Il 25 aprile scorso l'uomo uccise il rivale d'amore in una storia intrecciata di droga e gelosia

Potrà chiedere il rito abbreviato e quindi puntare a uno sconto di pena Filippo Giribaldi, il portuale ed esponente del movimento No vax di 42 anni che il 25 aprile ha ucciso con un colpo di pistola in strada a Genova il rivale in amore Manuel Di Palo. La procura di Genova, infatti, non contesta alcuna aggravante e così il killer potrà chiedere, tramite i suoi avvocati Chiara Antola e Paolo Scovazzi, di essere processato con il rito alternativo. Il pubblico ministero Eugenia Menichetti, che coordina l'inchiesta della squadra mobile, aspetta la relazione della consulenza psichiatrica e poi chiederà il giudizio immediato.
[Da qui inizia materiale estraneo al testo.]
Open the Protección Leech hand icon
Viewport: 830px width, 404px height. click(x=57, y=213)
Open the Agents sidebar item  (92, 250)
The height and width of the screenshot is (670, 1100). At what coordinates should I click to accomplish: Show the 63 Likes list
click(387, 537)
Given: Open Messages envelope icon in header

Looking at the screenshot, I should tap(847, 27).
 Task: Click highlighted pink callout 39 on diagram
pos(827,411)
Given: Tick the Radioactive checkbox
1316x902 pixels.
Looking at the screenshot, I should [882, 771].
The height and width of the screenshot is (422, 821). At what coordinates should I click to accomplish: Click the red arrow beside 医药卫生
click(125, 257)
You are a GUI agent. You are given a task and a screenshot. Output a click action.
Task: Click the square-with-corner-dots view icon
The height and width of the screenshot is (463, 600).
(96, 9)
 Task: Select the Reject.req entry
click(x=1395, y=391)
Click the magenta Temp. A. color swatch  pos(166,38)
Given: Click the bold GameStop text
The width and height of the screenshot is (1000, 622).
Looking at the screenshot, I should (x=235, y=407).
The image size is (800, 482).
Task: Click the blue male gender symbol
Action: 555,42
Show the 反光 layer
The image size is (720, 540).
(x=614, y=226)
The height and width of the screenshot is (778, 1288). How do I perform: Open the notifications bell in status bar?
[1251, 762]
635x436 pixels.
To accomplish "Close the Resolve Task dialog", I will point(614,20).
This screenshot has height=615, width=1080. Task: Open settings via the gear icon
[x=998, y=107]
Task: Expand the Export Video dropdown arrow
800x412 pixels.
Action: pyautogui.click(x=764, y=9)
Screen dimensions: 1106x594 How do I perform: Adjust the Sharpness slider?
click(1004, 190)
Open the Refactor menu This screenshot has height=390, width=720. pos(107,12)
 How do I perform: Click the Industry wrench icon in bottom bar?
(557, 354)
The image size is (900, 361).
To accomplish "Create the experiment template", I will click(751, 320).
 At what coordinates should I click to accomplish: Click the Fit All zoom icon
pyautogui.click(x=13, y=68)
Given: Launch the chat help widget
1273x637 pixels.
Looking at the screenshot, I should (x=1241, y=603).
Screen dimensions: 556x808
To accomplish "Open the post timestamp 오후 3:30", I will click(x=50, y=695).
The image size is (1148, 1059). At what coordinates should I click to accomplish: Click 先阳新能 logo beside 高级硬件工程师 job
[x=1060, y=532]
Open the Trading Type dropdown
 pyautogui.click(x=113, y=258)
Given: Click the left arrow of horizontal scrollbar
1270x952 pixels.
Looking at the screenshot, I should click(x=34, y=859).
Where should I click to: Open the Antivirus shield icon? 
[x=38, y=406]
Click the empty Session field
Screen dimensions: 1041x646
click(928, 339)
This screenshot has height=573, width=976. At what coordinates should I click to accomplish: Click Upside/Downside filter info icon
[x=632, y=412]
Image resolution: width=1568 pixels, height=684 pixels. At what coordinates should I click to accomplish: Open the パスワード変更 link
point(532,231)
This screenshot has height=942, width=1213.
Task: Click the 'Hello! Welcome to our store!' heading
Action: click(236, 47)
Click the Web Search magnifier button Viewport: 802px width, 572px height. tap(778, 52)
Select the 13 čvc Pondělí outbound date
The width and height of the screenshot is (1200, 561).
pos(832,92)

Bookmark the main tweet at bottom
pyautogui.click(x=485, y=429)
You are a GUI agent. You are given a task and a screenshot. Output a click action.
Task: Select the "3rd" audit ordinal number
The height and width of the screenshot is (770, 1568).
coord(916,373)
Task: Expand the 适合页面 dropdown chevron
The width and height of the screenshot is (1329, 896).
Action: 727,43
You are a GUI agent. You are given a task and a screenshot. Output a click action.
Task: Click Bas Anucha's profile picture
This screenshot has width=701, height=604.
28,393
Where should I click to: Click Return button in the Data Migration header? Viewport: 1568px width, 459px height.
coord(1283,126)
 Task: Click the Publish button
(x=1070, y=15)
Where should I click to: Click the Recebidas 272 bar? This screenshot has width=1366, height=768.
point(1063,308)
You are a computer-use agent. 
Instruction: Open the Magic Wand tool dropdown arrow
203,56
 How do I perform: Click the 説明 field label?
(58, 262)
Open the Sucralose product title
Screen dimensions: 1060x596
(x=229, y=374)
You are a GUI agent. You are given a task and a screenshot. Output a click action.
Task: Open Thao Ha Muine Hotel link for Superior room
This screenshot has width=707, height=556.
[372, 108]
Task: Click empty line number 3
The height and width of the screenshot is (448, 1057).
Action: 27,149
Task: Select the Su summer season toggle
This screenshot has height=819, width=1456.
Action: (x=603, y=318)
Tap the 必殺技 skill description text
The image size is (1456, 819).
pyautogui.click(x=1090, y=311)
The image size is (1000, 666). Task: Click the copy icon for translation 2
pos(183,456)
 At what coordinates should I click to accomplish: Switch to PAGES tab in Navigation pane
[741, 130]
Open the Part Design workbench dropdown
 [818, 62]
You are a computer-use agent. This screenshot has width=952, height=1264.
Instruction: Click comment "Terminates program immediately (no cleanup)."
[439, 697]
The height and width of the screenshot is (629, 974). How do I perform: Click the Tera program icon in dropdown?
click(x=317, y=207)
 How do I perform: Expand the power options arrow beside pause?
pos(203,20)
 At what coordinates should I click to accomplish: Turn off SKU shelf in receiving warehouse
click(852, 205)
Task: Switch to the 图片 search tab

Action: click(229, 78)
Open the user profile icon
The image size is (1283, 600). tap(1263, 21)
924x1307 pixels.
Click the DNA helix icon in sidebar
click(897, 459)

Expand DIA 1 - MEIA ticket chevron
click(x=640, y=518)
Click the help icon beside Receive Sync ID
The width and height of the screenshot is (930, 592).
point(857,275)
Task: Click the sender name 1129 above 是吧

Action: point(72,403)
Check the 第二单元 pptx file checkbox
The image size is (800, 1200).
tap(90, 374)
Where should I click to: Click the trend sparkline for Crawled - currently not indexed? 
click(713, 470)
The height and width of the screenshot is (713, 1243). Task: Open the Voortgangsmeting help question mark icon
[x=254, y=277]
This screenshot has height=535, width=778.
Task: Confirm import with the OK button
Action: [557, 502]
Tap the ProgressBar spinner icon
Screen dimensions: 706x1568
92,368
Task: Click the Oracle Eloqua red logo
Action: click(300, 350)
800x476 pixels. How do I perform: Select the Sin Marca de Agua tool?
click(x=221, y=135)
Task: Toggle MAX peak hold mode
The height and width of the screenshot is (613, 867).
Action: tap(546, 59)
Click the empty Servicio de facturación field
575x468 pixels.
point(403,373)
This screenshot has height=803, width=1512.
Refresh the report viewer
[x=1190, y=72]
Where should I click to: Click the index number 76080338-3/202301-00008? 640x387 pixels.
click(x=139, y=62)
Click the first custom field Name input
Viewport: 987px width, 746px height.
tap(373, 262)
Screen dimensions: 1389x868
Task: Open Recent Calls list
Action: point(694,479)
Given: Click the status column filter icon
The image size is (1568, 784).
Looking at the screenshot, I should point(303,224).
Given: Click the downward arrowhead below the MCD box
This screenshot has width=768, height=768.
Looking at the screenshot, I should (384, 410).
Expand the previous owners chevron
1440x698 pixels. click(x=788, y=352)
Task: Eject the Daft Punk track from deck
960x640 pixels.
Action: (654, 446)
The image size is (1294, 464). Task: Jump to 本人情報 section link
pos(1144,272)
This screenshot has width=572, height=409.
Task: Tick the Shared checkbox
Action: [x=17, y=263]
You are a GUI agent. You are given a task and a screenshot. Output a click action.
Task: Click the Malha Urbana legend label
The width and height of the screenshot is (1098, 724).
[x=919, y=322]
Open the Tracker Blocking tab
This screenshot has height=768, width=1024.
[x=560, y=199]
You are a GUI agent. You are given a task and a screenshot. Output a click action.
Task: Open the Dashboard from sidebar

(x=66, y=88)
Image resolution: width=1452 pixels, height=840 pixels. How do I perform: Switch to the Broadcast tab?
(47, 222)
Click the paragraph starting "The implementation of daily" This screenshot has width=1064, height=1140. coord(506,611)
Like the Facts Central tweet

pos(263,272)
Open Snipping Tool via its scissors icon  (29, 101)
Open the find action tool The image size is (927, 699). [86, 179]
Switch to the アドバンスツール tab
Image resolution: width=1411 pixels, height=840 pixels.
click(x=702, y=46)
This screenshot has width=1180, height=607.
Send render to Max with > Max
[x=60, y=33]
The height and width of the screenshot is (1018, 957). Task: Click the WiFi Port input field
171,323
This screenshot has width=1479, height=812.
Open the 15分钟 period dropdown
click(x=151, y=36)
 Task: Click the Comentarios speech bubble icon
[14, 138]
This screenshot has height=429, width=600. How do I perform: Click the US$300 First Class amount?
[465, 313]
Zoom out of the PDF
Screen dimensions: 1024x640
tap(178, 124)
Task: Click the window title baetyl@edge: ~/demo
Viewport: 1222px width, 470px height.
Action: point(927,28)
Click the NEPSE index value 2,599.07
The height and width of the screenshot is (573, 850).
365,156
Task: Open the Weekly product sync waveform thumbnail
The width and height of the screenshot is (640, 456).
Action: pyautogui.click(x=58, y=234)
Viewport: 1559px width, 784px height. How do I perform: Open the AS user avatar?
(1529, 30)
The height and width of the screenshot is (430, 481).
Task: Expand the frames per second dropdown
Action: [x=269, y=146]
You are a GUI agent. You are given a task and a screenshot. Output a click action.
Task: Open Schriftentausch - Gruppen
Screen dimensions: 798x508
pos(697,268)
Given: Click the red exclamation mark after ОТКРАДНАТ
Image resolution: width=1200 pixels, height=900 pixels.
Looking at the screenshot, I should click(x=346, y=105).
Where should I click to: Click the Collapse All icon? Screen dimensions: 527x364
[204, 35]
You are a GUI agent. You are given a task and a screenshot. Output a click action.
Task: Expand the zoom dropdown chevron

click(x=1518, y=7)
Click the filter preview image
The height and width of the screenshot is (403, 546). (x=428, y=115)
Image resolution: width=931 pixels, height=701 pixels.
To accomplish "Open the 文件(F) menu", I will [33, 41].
Il portuale è accusato di omicidio volontario, ricettazione (per la pistola) e per porto abusivo di arma clandestina.

L'omicidio sarebbe avvenuto per motivi di gelosia, in un contesto di pesante uso di stupefacenti. Vittima e assassino frequentavano la stessa donna con la quale consumavano crack. Giribaldi aveva detto di essere geloso di una donna con cui aveva una storia e che negli ultimi tempi vedeva anche Di Palo e un amico. Il no vax ha anche detto che sarebbe stata la stessa donna a dirgli che voleva liberarsi della vittima e del suo amico. Per questo quel pomeriggio si era presentato sotto casa dell'amica e aveva prima sparato contro un muro quando si era visto davanti l'amico di Di Palo e poi "mentre andavo via pensavo che a inseguirmi fosse un carabiniere o un poliziotto in borghese. L'ho riconosciuto quando mi ha raggiunto e ha cercato di colpirmi con un pugno".